**What is needed:** Word for word, restate the lines from the one holding "Task: Click the yellow" through the end of the data below, including both endpoints and nothing more.

**Provided information:**
====

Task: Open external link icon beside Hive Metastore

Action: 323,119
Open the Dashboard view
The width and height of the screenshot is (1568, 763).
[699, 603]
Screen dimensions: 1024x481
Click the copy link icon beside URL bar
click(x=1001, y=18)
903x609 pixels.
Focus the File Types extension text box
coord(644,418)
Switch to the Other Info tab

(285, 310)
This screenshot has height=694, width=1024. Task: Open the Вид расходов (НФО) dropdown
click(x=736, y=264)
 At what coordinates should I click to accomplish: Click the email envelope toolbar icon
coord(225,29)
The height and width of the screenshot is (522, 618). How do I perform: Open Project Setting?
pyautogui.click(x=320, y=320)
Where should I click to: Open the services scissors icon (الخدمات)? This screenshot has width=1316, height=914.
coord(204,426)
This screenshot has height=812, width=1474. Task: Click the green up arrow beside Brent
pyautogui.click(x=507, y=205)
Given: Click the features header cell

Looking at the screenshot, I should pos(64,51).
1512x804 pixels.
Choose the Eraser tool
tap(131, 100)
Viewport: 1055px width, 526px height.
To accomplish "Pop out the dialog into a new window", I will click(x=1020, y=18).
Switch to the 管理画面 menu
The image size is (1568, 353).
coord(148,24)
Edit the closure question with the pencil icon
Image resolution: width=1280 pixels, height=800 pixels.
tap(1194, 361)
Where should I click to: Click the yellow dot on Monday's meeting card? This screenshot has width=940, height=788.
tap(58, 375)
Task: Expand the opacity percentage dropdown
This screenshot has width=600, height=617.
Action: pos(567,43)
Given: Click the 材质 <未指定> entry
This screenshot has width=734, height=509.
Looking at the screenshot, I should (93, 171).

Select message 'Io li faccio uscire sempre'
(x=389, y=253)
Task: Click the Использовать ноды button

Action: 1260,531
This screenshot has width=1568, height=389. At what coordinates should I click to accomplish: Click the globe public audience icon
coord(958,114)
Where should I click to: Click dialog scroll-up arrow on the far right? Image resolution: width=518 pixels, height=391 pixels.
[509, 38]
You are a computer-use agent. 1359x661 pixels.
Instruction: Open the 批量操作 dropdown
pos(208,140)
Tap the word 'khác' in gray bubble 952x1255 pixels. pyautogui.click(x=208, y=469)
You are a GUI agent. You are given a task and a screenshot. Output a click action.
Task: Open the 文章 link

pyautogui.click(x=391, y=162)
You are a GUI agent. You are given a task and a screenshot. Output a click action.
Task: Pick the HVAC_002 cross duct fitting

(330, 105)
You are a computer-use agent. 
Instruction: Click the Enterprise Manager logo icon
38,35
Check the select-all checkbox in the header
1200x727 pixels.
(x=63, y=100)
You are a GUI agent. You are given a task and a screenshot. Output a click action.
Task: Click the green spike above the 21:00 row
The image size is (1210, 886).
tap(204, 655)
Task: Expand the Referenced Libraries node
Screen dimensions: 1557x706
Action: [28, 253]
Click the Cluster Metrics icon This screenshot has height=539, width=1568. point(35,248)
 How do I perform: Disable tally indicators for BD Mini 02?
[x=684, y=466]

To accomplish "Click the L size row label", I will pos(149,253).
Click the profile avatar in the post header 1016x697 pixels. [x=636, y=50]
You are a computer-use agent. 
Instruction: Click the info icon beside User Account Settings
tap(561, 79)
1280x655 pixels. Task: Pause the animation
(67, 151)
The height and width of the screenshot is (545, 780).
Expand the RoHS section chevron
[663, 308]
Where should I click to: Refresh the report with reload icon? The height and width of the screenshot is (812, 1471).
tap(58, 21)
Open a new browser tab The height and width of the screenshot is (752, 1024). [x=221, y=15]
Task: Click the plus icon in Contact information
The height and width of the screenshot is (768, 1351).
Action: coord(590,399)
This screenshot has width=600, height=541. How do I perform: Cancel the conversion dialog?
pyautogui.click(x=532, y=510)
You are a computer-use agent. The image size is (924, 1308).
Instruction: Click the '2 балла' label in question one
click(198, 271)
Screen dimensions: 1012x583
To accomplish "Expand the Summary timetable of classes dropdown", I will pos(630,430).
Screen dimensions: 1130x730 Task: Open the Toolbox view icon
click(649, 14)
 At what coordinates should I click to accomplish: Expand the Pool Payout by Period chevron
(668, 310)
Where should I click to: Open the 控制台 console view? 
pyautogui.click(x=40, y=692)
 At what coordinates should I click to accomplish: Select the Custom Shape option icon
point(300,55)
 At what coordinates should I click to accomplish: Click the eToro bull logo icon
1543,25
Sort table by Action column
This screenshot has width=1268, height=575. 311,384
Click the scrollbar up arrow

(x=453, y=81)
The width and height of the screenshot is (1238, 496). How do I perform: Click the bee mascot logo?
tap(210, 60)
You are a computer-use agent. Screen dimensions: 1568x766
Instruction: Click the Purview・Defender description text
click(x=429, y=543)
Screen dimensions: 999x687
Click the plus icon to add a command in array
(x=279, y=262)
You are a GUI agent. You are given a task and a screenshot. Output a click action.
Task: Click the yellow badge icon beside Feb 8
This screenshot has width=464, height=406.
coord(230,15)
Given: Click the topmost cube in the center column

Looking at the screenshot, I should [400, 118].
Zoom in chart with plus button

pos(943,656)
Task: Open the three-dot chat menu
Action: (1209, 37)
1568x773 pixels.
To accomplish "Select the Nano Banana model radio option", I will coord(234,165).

====

**Answer space:**
Task: Click the yellow badge icon beside Feb 8
This screenshot has width=464, height=406.
coord(230,15)
Given: Click the topmost cube in the center column

Looking at the screenshot, I should [400, 118].
Zoom in chart with plus button

pos(943,656)
Task: Open the three-dot chat menu
Action: (1209, 37)
1568x773 pixels.
To accomplish "Select the Nano Banana model radio option", I will coord(234,165).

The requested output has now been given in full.